Wrap a contract-first API client with React Query hooks and cache helpers.

Readme

@contract-first-api/react-query

@contract-first-api/react-query wraps an ApiClient tree with React Query helpers. It keeps the same contract structure, but gives each contract React Query-friendly methods like useQuery, useMutation, invalidate, and $fetch.
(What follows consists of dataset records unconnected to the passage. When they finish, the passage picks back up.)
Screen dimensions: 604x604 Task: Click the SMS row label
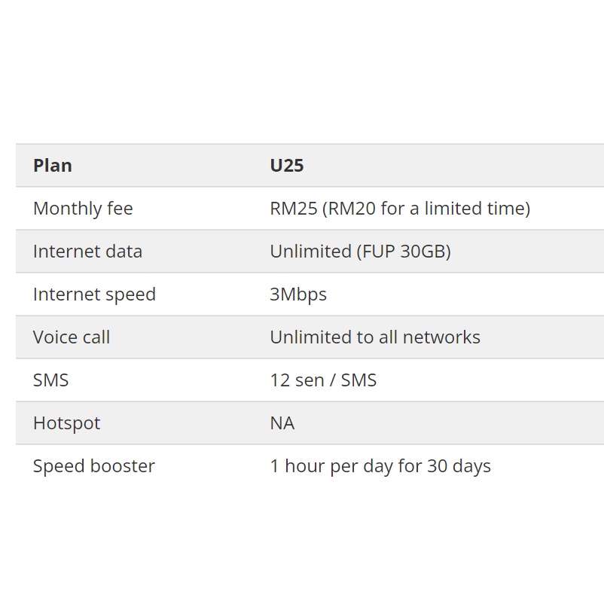click(50, 380)
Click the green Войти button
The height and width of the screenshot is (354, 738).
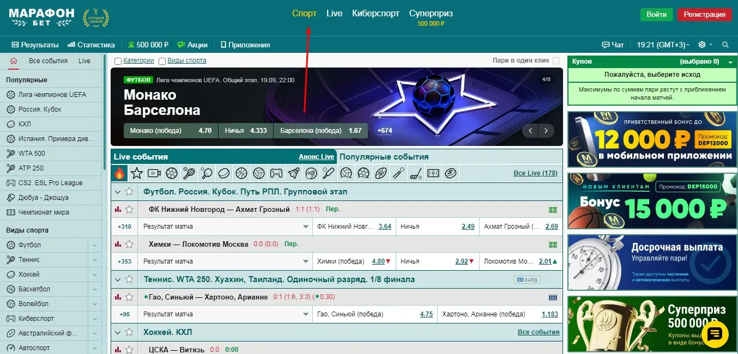(656, 15)
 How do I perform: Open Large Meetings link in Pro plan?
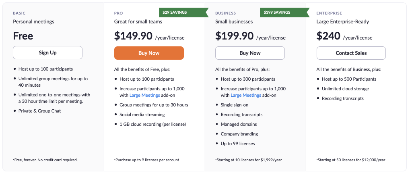click(x=145, y=95)
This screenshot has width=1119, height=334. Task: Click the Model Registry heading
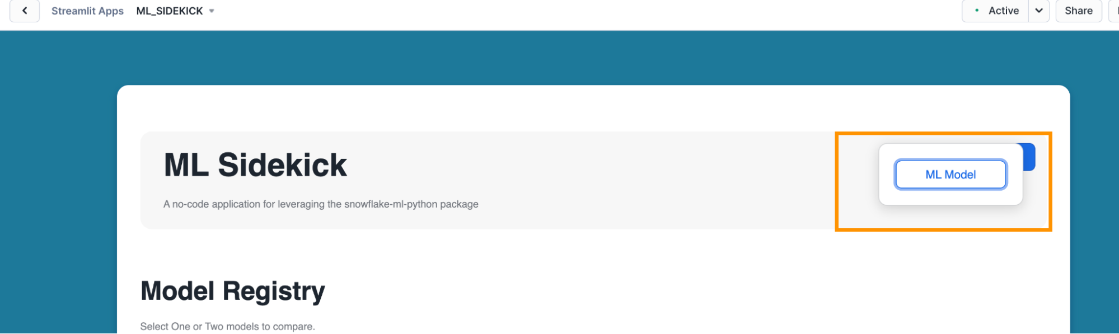pyautogui.click(x=233, y=291)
What you do with this package

Use it to:

  • turn a typed API client into query and mutation hooks
  • keep query keys aligned with the contract path
  • invalidate or clear cache using the same contract tree
  • inspect the original contract on each wrapped node through $contract
  • post-process the generated adapter with mapWrappedContracts

Basic setup

import { ApiClient } from "@contract-first-api/api-client";
import createAdapter from "@contract-first-api/react-query";
import { QueryClient } from "@tanstack/react-query";
import { contracts } from "@example/shared";

const client = new ApiClient({
  baseUrl: "http://localhost:3001/api",
  contracts,
});

export const queryClient = new QueryClient();
export const api = createAdapter(client.api, queryClient);

How you use it in components

For GET contracts, use query hooks:

const health = api.health.get.useQuery();
const todos = api.todos.list.useQuery();

For non-GET contracts, use mutations:

const createTodo = api.todos.create.useMutation({
  onSuccess: async () => {
    await api.todos.list.invalidate();
  },
});

await createTodo.mutateAsync({ title: "New item" });

Useful helpers on each contract

Wrapped contracts expose the original contract through $contract, direct calls through $fetch, and the React Query helpers that match the default behavior for that route:

  • $contract for the original contract definition, including meta
  • $fetch for direct calls without hooks
  • $tryFetch for { success, data | error } style handling
  • useQuery and useSuspenseQuery for GET routes
  • useMutation for non-GET routes
  • invalidate to refresh cached queries
  • clear to remove cached queries
  • $getKey to get the query key for a request
  • setData to write into the cache
  • $reactQueryApi to access both query and mutation helpers during custom transforms

Examples:

await api.todos.list.invalidate();
const health = await api.health.get.$fetch();
const cachedHealthKey = api.health.get.$getKey();

$fetch also forwards fetch options to the underlying API client:

await api.health.get.$fetch({ cache: "no-store" });
await api.todos.create.$fetch(
  { title: "Ship docs" },
  { credentials: "include" },
);

Post-processing the wrapped tree

Use mapWrappedContracts when you want to build your own adapter layer on top of the generated one.

import createAdapter, {
  mapWrappedContracts,
} from "@contract-first-api/react-query";

const baseApi = createAdapter(client.api, queryClient);

type ReactQueryMeta = {
  reactQuery?: {
    safe?: boolean;
  };
};

const customApi = mapWrappedContracts<ReactQueryMeta, typeof client.api>(
  baseApi,
  (node) =>
    node.$contract.meta?.reactQuery?.safe || node.$contract.method === "GET"
      ? node.$reactQueryApi
      : node,
);

That pattern is useful when contract metadata should influence how your app exposes or groups routes. $reactQueryApi gives your transform access to the full helper surface even when the default adapter only exposes the query or mutation subset.

Practical flow

In a React app, the usual order is:

  1. Define contracts in shared code.
  2. Build an ApiClient from those contracts.
  3. Create a QueryClient.
  4. Wrap the client with createAdapter.
  5. Optionally post-process the wrapped tree with mapWrappedContracts.
  6. Use the generated contract helpers inside components.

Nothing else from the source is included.